Research Programs
Thrust 1
Organic Electro-Optic and
All-Optical Materials and Devices
Thrust 1 Research Projects
Project 1.1
EO and Spatial Light Modulators; Hybrid Integration with Silicon
To develop improved materials to modulate electrical and optical signals, CMDITR researchers work to:
- Maximize bandwidth so that the material can carry as much information as possible;
- Minimize the voltage required for device operation in order to minimize power consumption and heat generation; and
- Minimize insertion loss and, therefore, signal degradation.
In addition, CMDITR will strive to ensure that materials meet the practical requirements of facile processibility and resistance to physical, optical, and thermal fatigue.
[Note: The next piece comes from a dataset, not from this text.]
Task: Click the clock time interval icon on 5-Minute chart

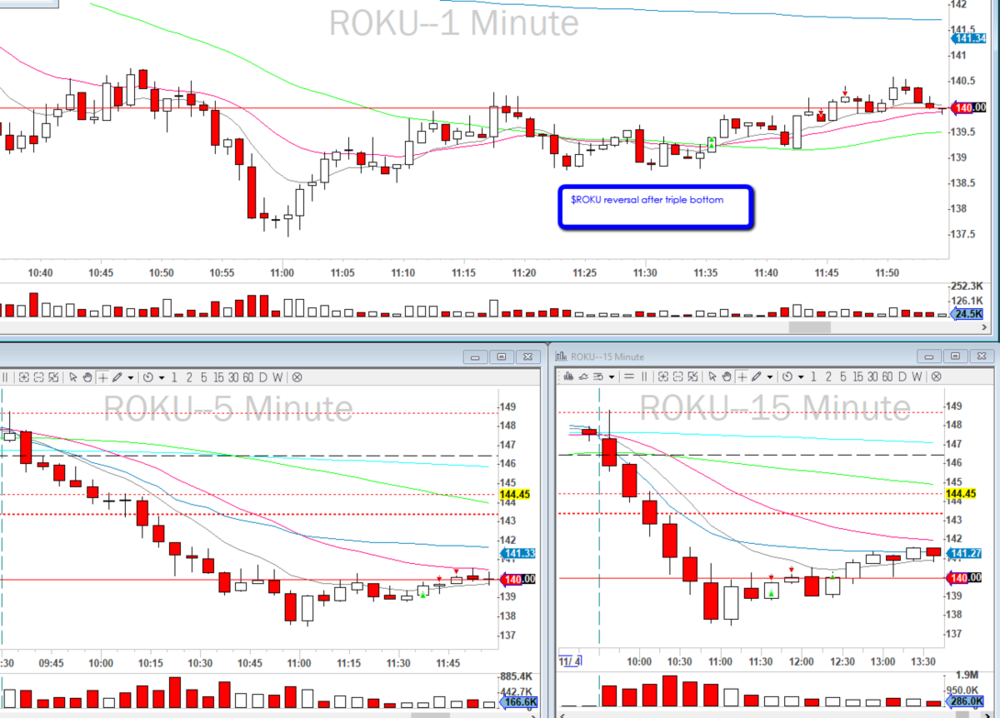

Stability has been dramatically enhanced by the development and implementation of new lattice-hardening chemistries. Theory, ranging from first-principles quantum-chemical approaches applied to molecular systems to statistical mechanics applied to understand the behavior of composite materials, plays an important role in guiding a rational design process for synthesizing the best candidate chromophores and for nanoengineering of material lattices. In parallel with materials development, CMDITR researchers utilize high-r33 EO materials to build novel high-speed modulators and organic/Si hybrid integrated devices.
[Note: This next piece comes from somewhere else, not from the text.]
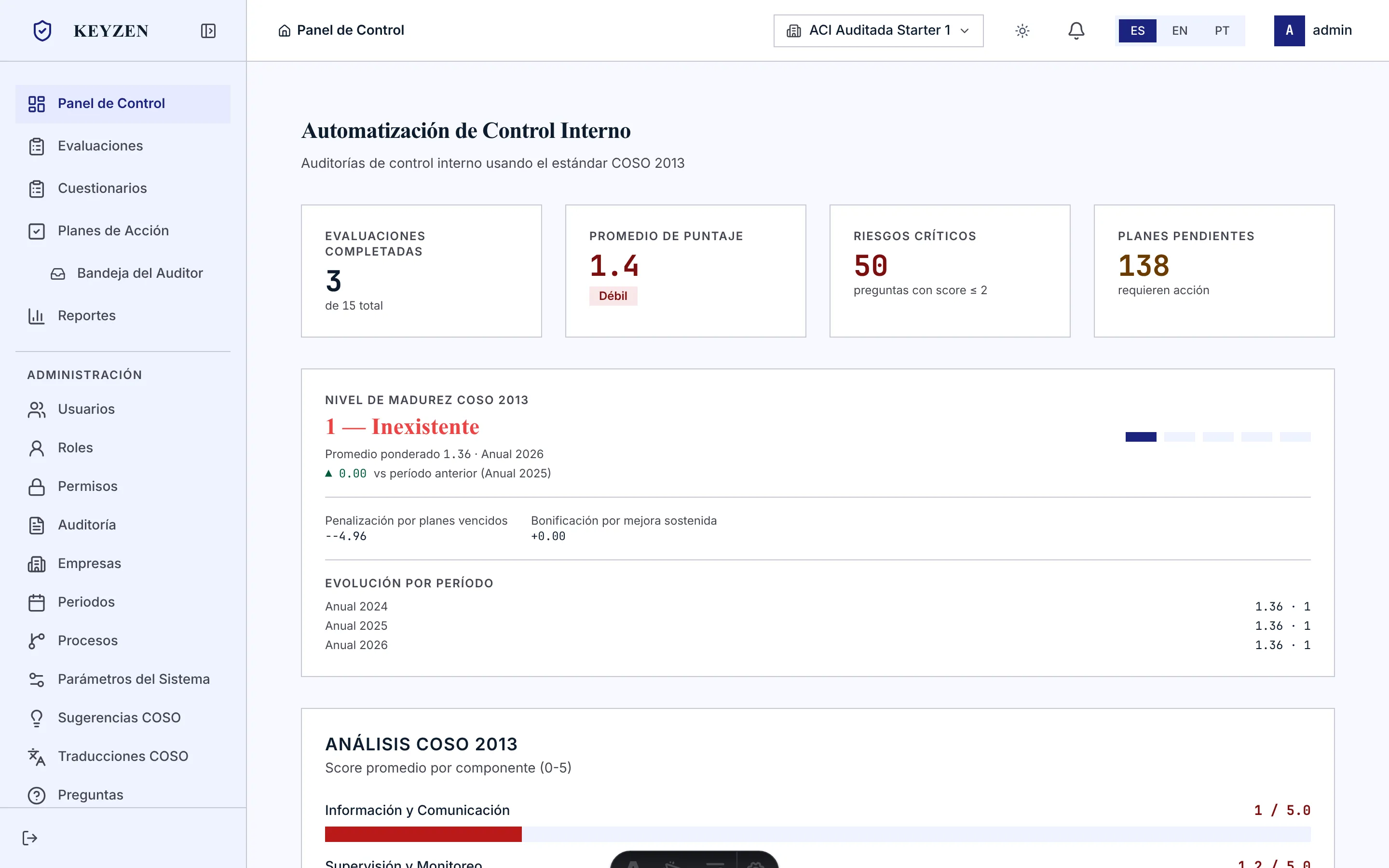Viewport: 1389px width, 868px height.
Task: Click the Keyzen shield logo
Action: [42, 30]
This project also seeks to efficiently incorporate nonlinear organic materials into silicon photonic devices through the use of strong nonlinear optical properties of organic materials for new frequency generation (sum and difference frequency generation, second and third harmonic generation) and up-converted fluorescence due to nonlinear absorption. Using this approach, CMDITR expects to achieve mode volumes that are 100 times smaller than what was believed to be possible in these systems, giving devices the potential to be 100 times more efficient.
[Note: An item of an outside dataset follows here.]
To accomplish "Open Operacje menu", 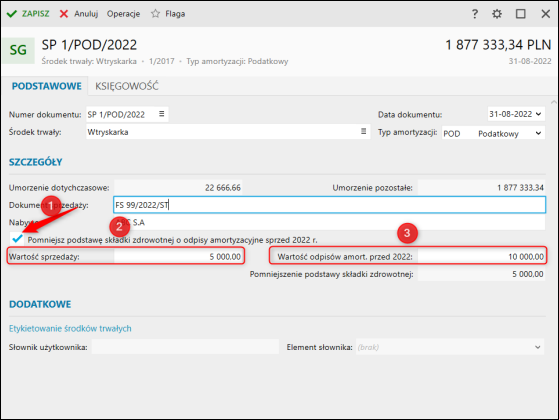I will coord(123,14).
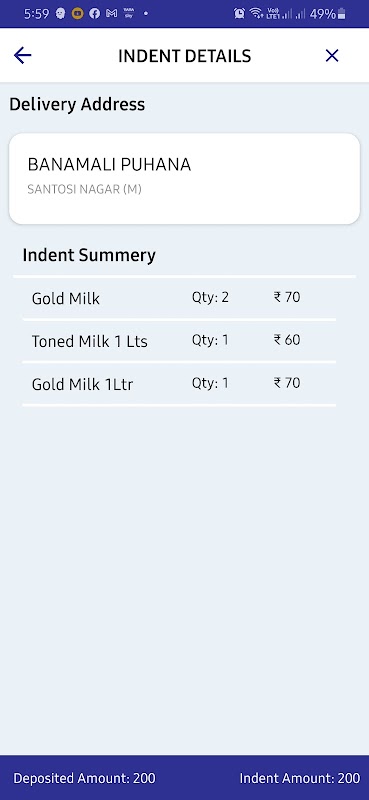Screen dimensions: 369x800
Task: Select the Toned Milk 1 Lts row
Action: pos(179,341)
- Theory-Guided Design and Synthesis of Highly Efficient NLO Chromophores and EO Materials
Optical Response of Explicitly and Continuum Solvated Chromophores - Simulation for Enhancing the Efficiency and Polar Order of EO Materials
- Tuning the Kinetics and Energetics of Diels-Alder Cycloaddition Reactions to Improve Poling Efficiency and Thermal Stability of High Temperature Crosslinked Electro-Optic Polymers
- Supramolecular Engineering of Organic EO Materials with Large Pockels Coefficients for Ultra-Low Temperature (40K) Modulators
- High Non-centrosymmetric Order Parameter and Large EO Coefficient of Guest-Host Polymers
- New "Molecular Threading" Effect to Enhance Interchain Interactions of E-O Polymers for THz Applications
- Single-Molecule Studies of Molecular Photostability
- Low Insertion Loss Hybrid EO Polymer/Ion-Exchange Modulators
- Mach-Zehnder interferometer measurements of EO and piezoelectric coefficients of EO polymers
- Fabrication of Si Slot Waveguide for E-O Modulators
- Progress Toward Ultra-low Vπ Modulators
- Lossless mode size converters for efficient fiber coupling to polymer clad silicon slot waveguides
Project 1.2
Materials and Devices for Terahertz Generation and Detection
The bandwidth available from most commercial lasers today is around 3.5 THz because of limitations in the materials used for the emitter and detector (typically inorganic EO crystals such as ZnTe). By combining very short laser pulses with EO polymers, the entire 100-THz bandwidth, with no spectral gaps, can potentially be made available. This is of great interest from a security standpoint since accurate discrimination of chemical/biological agents and explosives requires spectroscopic capabilities in the 5-30 THz spectral range. Building on our successful demonstration of a wide bandwidth (> 12 THz) gapfree THz system based on EO polymers, CMDITR researchers are striving to utilize this advance to create a THz spectrometer that has an even wider bandwidth response (0-30 THz) and a brighter THz source. Successful implementation of such a system will require identification of materials with low absorption in that band, low group velocity dispersion (GVD), and very high EO coefficient (r33 preferably > 300 pm/V).
- Terahertz Signal Generation and Detection
- Optical-pump THz-probe (OPTP) spectroscopy of organic photovoltaic materials (Projects 4.1)
Project 2.1
Materials with Large All-Optical Nonlinearities; Devices and Subsystems
In order to develop polymers with sufficiently large third-order nonlinear susceptibility (χ(3)) for optical switching applications, CMDITR will refine current models that relate χ(3) to chemical structure. Specifically, CMDITR is developing materials with extensive delocalization beyond that which can be found in simple polymers, and with heightened optical nonlinearities arising from charge-transfer transitions. These approaches may yield materials with unprecedented performance at telecommunication wavelengths. In addition, CMDITR will investigate applications that take advantage of efficient twophoton absorption and third-harmonic generation. While ordering of chromophores is a well-understood key element in second-order nonlinear optical materials, the role of order in third-order nonlinear optical materials is poorly understood. Accordingly CMDITR will examine, both theoretically and experimentally, how chromophore ordering and aggregation can be used to significantly enhance χ(3).